1. Field of the Invention
The present invention concerns engineered antibodies, with three or more functional antigen binding sites, and uses, such as therapeutic uses, for such engineered antibodies.
2. Description of Related Art
Structure of Naturally Occurring Antibodies
Naturally occurring antibodies (immunoglobulins) comprise two heavy chains linked together by disulfide bonds and two light chains, one light chain being linked to each of the heavy chains by disulfide bonds. Each heavy chain has at one end a variable domain (VH) followed by a number of constant domains (three or four constant domains, CH1, CH2, CH3 and CH4, depending on the antibody class). Each light chain has a variable domain (VL) at one end and a constant domain (CL) at its other end; the constant domain of the light chain is aligned with the first constant domain of the heavy chain, and the light chain variable domain is aligned with the variable domain of the heavy chain. See FIG. 1 herein. Particular amino acid residues are believed to form an interface between the light and heavy chain variable domains, see e.g. Chothia et al., J. Mol. Biol. 186:651-663 (1985); and Novotny and Haber, Proc. Natl. Acad. Sci. USA 82:4592-4596 (1985).
The constant domains are not involved directly in binding the antibody to an antigen, but are involved in various effector functions, such as participation of the antibody in antibody-dependent cell-mediated cytotoxicity (ADCC) and complement dependent cytotoxicity (CDC). The variable domains of each pair of light and heavy chains are involved directly in binding the antibody to the antigen. The variable domains of naturally occurring light and heavy chains have the same general structure; each comprising four framework regions (FRs), whose sequences are somewhat conserved, connected by three complementarity determining regions (CDRs) (see Kabat et al., Sequences of Proteins of Immunological Interest, National Institutes of Health, Bethesda, Md., (1991)). The four FRs largely adopt a beta-sheet conformation and the CDRs form loops connecting, and in some cases forming part of, the beta-sheet structure. The CDRs in each chain are held in close proximity by the FRs and, with the CDRs from the other chain, contribute to the formation of the antigen binding site.
FIGS. 2A-E herein depict the structures of the five major naturally occurring immunoglobulin isotypes. IgG, IgD and IgE immunoglobulins possess only two antigen binding sites. IgA and IgM, on the other hand, are capable of forming polymeric structures with higher valencies.

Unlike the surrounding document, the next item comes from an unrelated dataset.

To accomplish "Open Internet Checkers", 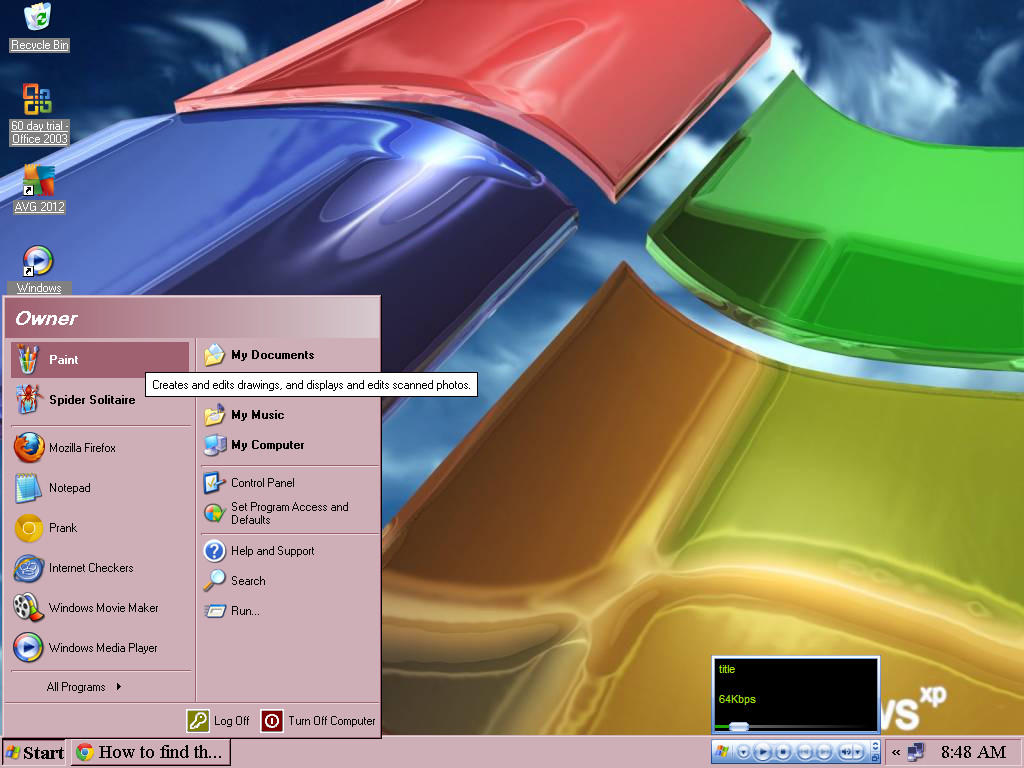I will [x=90, y=568].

IgM is secreted by plasma cells as a pentamer in which five monomer units are held together by disulfide bonds linking their carboxyl-terminal (C:4/C:4) domains and C:3/C:3 domains. The five monomer subunits are arranged with their Fc regions in the center of the pentamer and the 10 antigen-binding sites on the periphery of the molecule. Each pentamer contains an additional Fc-linked polypeptide called the J (joining) chain, which is disulfide-bonded to the carboxyl-terminal cysteine residue of 2 of the 10: chains. The J chain appears to be required for polymerization of the monomers to form pentameric IgM; it is added just before secretion of the pentamer. An IgM molecule can bind 10 small hapten molecules; however, because of steric hindrance, only 5 molecules of larger antigens can be bound simultaneously. The increased valency of pentameric IgM increases its capacity to bind such multi-dimensional antigens as viral particles and red blood cells (RBCs).
IgA exists primarily as a monomer, although polymeric forms such as dimers, trimers, and even tetramers are sometimes seen. The IgA of external secretions consists of a dimer or tetramer, a J-chain polypeptide, and a polypeptide chain called secretory component.